What makes a good sports touring tyre? Is it stability, dry grip, wet grip, tread life? The answer of course is all of the above, and it's what Dunlop have aimed to achieve with the new Dunlop Roadsmart II.
Considered the rebirth of Dunlop motorcycle tyres, the original Roadsmart was the turning point for many riders perception of Dunlop tyres. Previously most peoples experience with Dunlop tyres were as OEM fitment on bikes, which might not have been the best experience for everyone. The Dunlop Roadsmart was extremely well received winning a number of awards and brought Dunlops motorcycle profile firmly up there with Michelin, Bridgestone and Pirelli.
What's new in the Roadsmart 2?
Built on the original Roadsmart, the Roadsmart II incorporates many of Dunlops newest technologies to give the tyre excellent all round performance. Jointless belt technology improves mileage, feel, feedback and comfort, a multi tread compound gives the centre of the tyre excellent tread life while remaining grippy on the shoulders, and improved silica dispersion gives improved wet grip.
The biggest question is how do these new technologies translate to the road? To demonstrate the Dunlop Roadsmart IIs performance Dunlop provided a number of workshops designed to test the tyres to the limit in both the dry and the wet. Each workshop had a number of identical bikes, some fitted with the Dunlop RoadSmart II, some with the well regarded Bridgestone BT023, and some with the new Michelin Pilot Road 3. We were then left to make up our own mind with some back to back riding.
The Wet Performance?
The Michelin Pilot Road 3 is a tyre designed for wet riding, and with its aggressive siping and soft compound it looks almost like a wet race tyre - in short it would be difficult to beat in the wet. Compared to the Michelin, which was extremely strong on the wet circuit, the Bridgestone, while stable in the corners struggled with traction and braking leaving you nervous to turn in or get on the power early out of the corners. The Dunlop was extremely comparable to the Michelin, perhaps giving slightly less confidence under braking but otherwise almost identical grip levels, with the rounder profile of the Dunlop giving a nice turn in and inspiring more mid corner confidence when compared to the Bridgestone.
The Dry Performance?
This time when comparing the Michelin and Bridgestone in the on track in the dry, the tables were turned. Where the Michelin was so strong in the wet, it struggled in the dry, feeling sluggish, struggling to put the power down mid corner and giving a vague steering feel during turn in leaving you often missing the apex. In comparison, the Bridgestones dry performance was remarkable, giving excellent stability in both the slow and fast corners, with excellent traction under hard acceleration and braking. Considering the "sports touring" nature of the tyre, it stood up to serious abuse on a hot track on a powerful GSXR 750. Where the Dunlop matched the Michelin in the wet, it matched, and bettered the Bridgestone in the dry. With a comparable amount of raw grip, again the Dunlop profile allowed the tyre to flow better, and felt more stable in the high speed corners.

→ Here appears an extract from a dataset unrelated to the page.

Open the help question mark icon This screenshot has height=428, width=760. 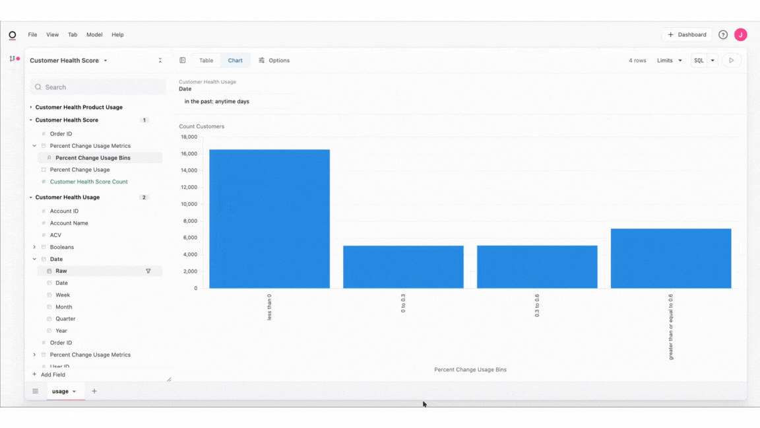(x=722, y=35)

The brilliance of the Dunlop RoadSmart 2 isn't that it betters a particular tyre in a particular area, the real strength of the RoadSmart 2 is the fact is does everything well.
Overall Dunlop has produced an excellent all round sports touring tyre. It blends the Michelins excellent wet weather performance with the Bridgestones dry grip, and adds a little more stability and linearity to cornering. It works well on a wide range of bikes, from nimble street fighters like the Triumph Street Triple to heavy tourers such as the BMW K1200.
Every day riders want a tyre that can do everything, and of the big three tested it's currently the Dunlop RoadSmart 2 that does this best.